On 2/9/19 12:37 PM, Nikita Popov wrote:
On Sat, Feb 9, 2019 at 6:25 PM Simon Pilgrim <llvm-dev at redking.me.uk_ _<mailto:llvm-dev at redking.me.uk>> wrote: Regarding the reduction functions - I think the integer intrinsics at least are relatively stable and we can probably investigate dropping the experimental tag before the next release (assuming someone has the time to take on the work) - it'd be nice to have the SLP vectorizer emit reduction intrinsics directly for these.
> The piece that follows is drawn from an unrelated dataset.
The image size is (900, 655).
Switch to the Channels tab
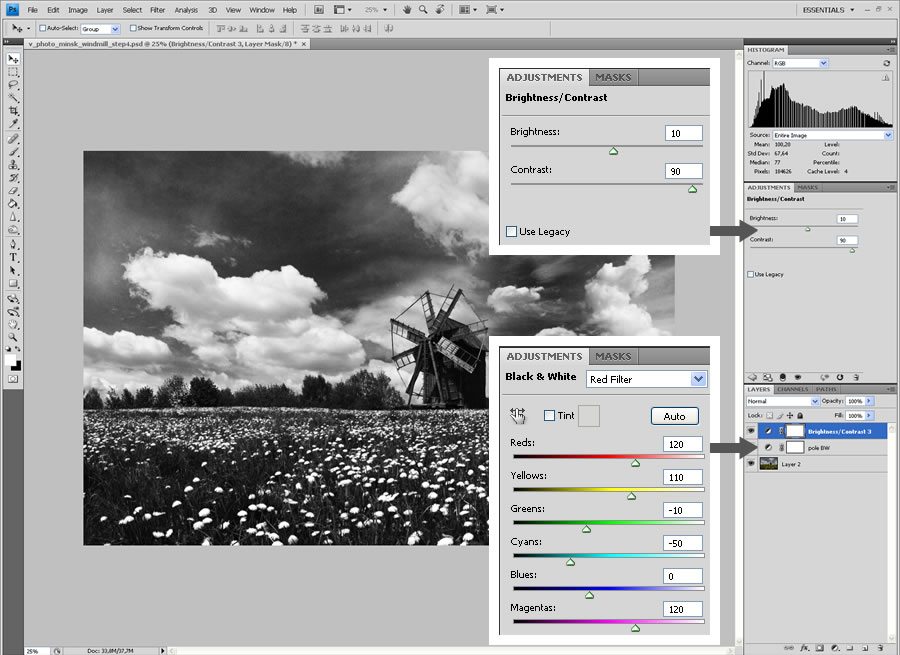click(x=792, y=389)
The vector reduction intrinsics still need quite a lot of work. Apart from SplitVecOp, all legalizations are currently missing. This is only noticeable on AArch64 right now, because all other targets expand vector reductions prior to codegen.
My follow-up question, then, is this:
What do you recommend, in terms of LLVM IR, in order to obtain the %5 value above?